[START OF SELECTED PASSAGE]

In the “Intra Diff” mode, the prediction signal for the current CU in the enhancement layer is determined as follows:
PRE _EL =UPS{REC _BL }+PRED _INTRA {DIFF _EL}
where PRED_INTRA{.} is the prediction operator and DIFF_ELis the differential domain of the current CU. The prediction operator can use the information from the base layer. Typically, it is interesting to get the Intra mode used for the base layer if available for better compression efficiency. If the base layer is using HEVC or H264 intra mode, the enhancement layer can use the Intra mode of the base layer for prediction in the scalable enhancement layer.
According to the “Inter Diff” mode, described for instance in “Description of low complexity scalable video coding technology proposal by Vidyo and Samsung”, Joint Collaborative Team on Video Coding (JCT-VC) of ITU-T SG16 WP3 and ISO/IEC JTC1/SC29/WG11, JCTVC-K0045, the prediction signal for the current CU in the enhancement layer is determined as follows:
PRE _EL =UPS{REC _BL }+MC{DIFF _EL ,MV _EL},
PRE _EL =UPS{REC _BL }+MC{REF _EL −UPS{REF _BL },MV _EL}.
As already mentioned above, during the encoding of a particular CU in the enhancement layer, all the possible modes for a CU are tested to evaluate the best coding prediction mode with respect to a rate/distortion criterion.
The possible modes may be split in two categories:

- intra-layer modes which correspond to modes applied in a non-scalable video codec. In HEVC for instance, they correspond to the typical “skip”, “intra”, “inter” modes and other possible alternatives.
- inter-layer modes which correspond to those that have just been described.

Depending on the result of the encoding process, a coding mode in one of the two categories mentioned above is associated to each CU of the enhancement layer. The chosen mode is signaled in the bitstream for each CU by using a binary code word designed so that the most frequent modes are represented by shortest binary code words.
Referring again to FIG. 4, the prediction process 4C attempts to construct a whole prediction picture 491 for the current enhancement picture to be encoded on a CU basis. To do so, it determines the best rate distortion trade-off between the quality of that prediction picture and the rate cost of the prediction information to encode. The outputs of this prediction process are the following ones:

- a set of coding units with associated size, which covers the whole prediction picture;
- for each coding unit, a partitioning of this coding unit into one or several prediction units. Each prediction unit is selected among all the prediction unit shapes allowed by the HEVC standard, which are illustrated in the bottom of FIG. 5.

[END OF SELECTED PASSAGE]
[START OF EXTRACTED ENTRIES]

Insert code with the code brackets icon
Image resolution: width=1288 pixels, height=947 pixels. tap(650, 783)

[END OF EXTRACTED ENTRIES]
[START OF EXTRACTED ENTRIES]

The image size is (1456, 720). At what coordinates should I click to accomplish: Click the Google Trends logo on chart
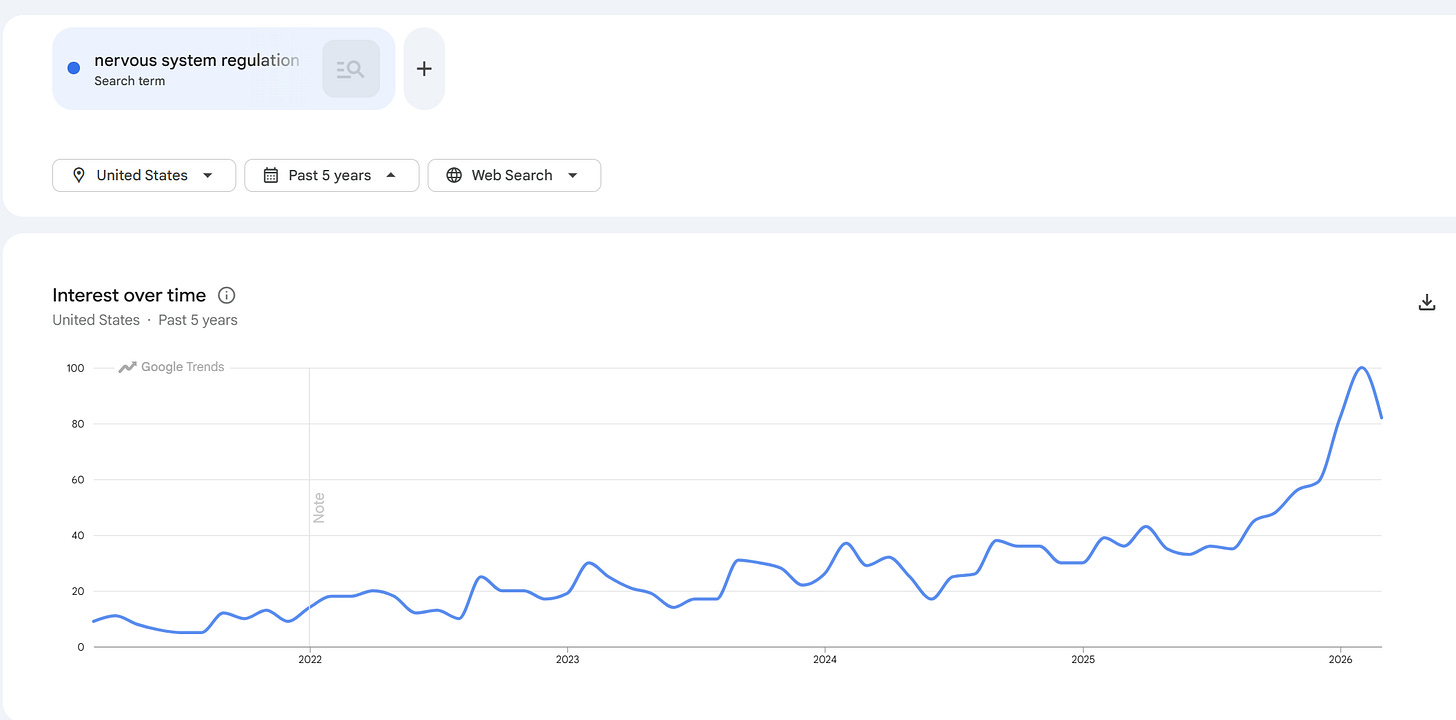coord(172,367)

[END OF EXTRACTED ENTRIES]

SET PROBLEM A: In the passage on scalable video coding, how is the chosen mode signaled in the bitstream for each CU?
SET PROBLEM B: Carry on the passage on scalable video coding, picking up right after its final sentence.

EXERCISE RESPONSE A: It is signaled with a binary code word designed so that the most frequent modes get the shortest code words.

EXERCISE RESPONSE B:
- for each prediction unit, a prediction mode decided for that prediction unit, together with the prediction parameters associated with that prediction unit.

Therefore, for each candidate coding unit (CU) in the enhancement picture, the prediction process of FIG. 4 determines the best prediction unit partitioning and prediction unit parameters for that CU based on the information from the base and the enhancement layer.
In particular, for a given prediction unit partitioning of the CU, the prediction process searches the best prediction type for that prediction unit. In HEVC, each prediction unit is given the INTRA or INTER prediction mode. For each mode, prediction parameters are determined.
INTER prediction mode consists in the motion compensated temporal prediction of the prediction unit. This uses two lists of past and future reference pictures depending on the temporal coding structure used (see FIG. 7 and FIG. 8). This temporal prediction process as specified by HEVC is re-used here. This corresponds to the prediction mode called “HEVC temporal predictor” 490 on FIG. 4. Note that in the temporal predictor search, the prediction process searches the best one or two (respectively for uni- and bi-directional prediction) reference blocks to predict a current prediction unit of current picture. This prediction can use the motion information (motion vectors, Prediction Unit partition, Reference list, Reference picture, etc. . . . ) of the base layer to determine the best predictor.
INTRA prediction in HEVC consists in predicting a prediction unit with the help of neighboring prediction units of current prediction unit that are already coded and reconstructed. In addition to the spatial prediction process proposed by HEVC, another INTRA prediction type can be used, called “Intra BL”. The Intra BL prediction type consists of predicting a prediction unit of the enhancement picture with the spatially corresponding block in the up-sampled decoded base picture. It may be noted here that the “Intra BL” prediction mode tries to exploit the redundancy that exists between the underlying base picture and current enhancement picture. It corresponds to so-called inter-layer prediction tools that can be added to the HEVC coding system, in the coding of an enhancement layer.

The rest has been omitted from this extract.